:: Task objective ::
What is the number of lines below that include the string "this"? Provide that number alone.

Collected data
=-=-=-=-=

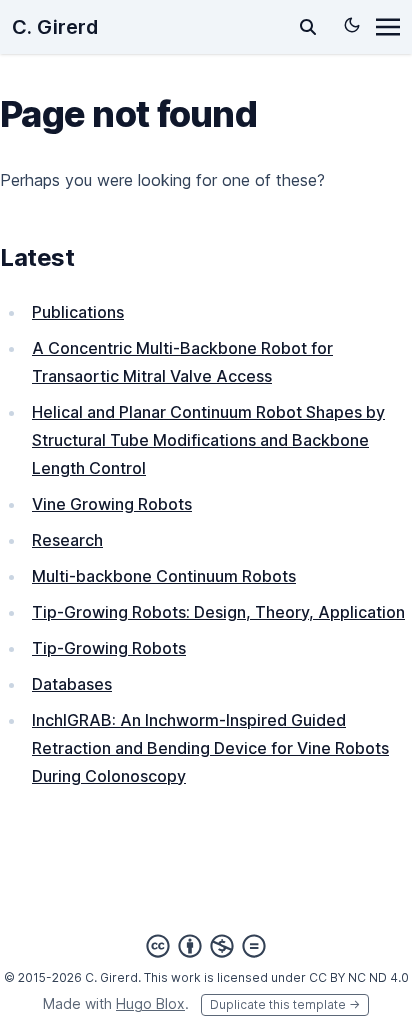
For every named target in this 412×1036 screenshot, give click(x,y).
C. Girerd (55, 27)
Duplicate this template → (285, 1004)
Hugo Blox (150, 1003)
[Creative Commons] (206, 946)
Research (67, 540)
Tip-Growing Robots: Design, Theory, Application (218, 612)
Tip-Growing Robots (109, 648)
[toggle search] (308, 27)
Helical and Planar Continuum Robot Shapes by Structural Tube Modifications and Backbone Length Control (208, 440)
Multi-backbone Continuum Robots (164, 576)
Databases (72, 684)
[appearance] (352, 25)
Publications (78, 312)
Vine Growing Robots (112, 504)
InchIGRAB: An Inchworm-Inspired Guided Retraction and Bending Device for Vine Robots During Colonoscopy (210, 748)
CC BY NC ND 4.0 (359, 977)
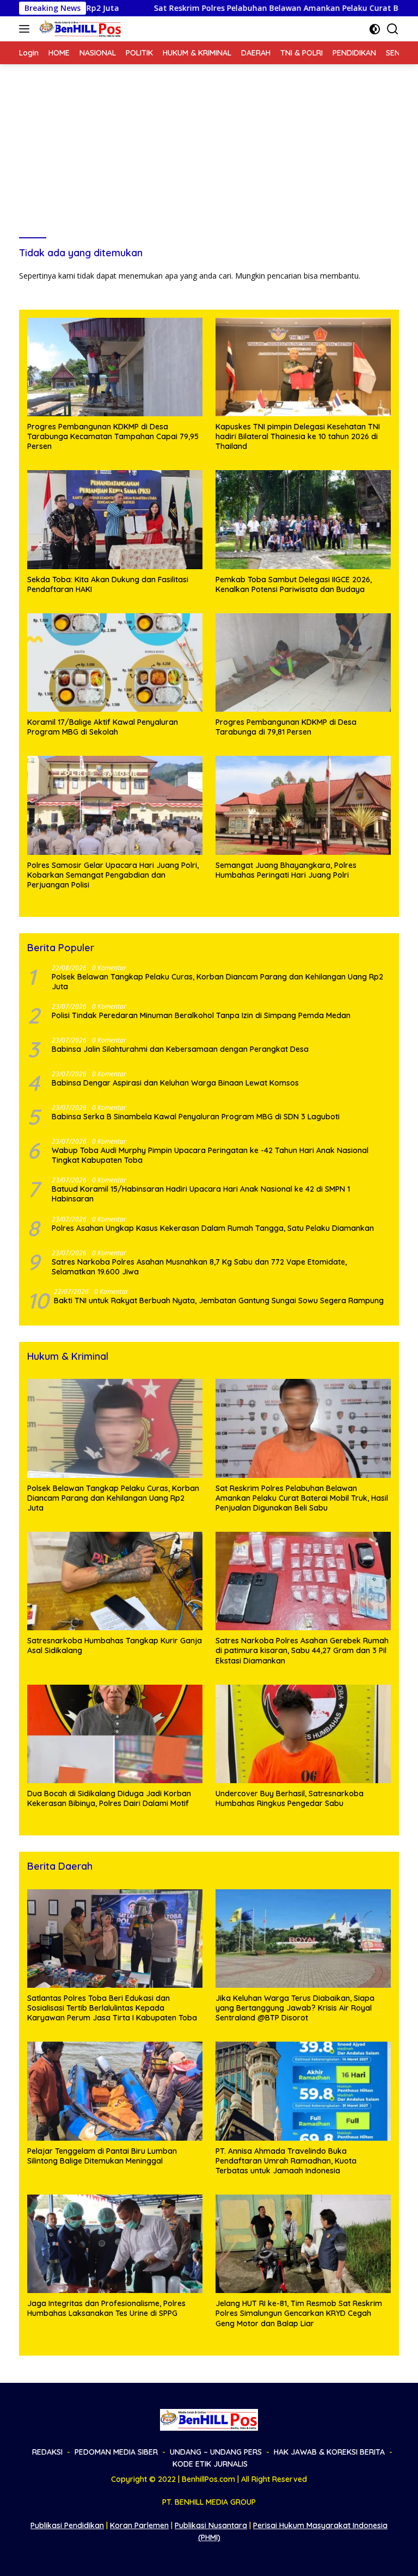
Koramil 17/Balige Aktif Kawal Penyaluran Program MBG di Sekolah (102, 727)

=-=-=-=-=

:: Task answer ::
2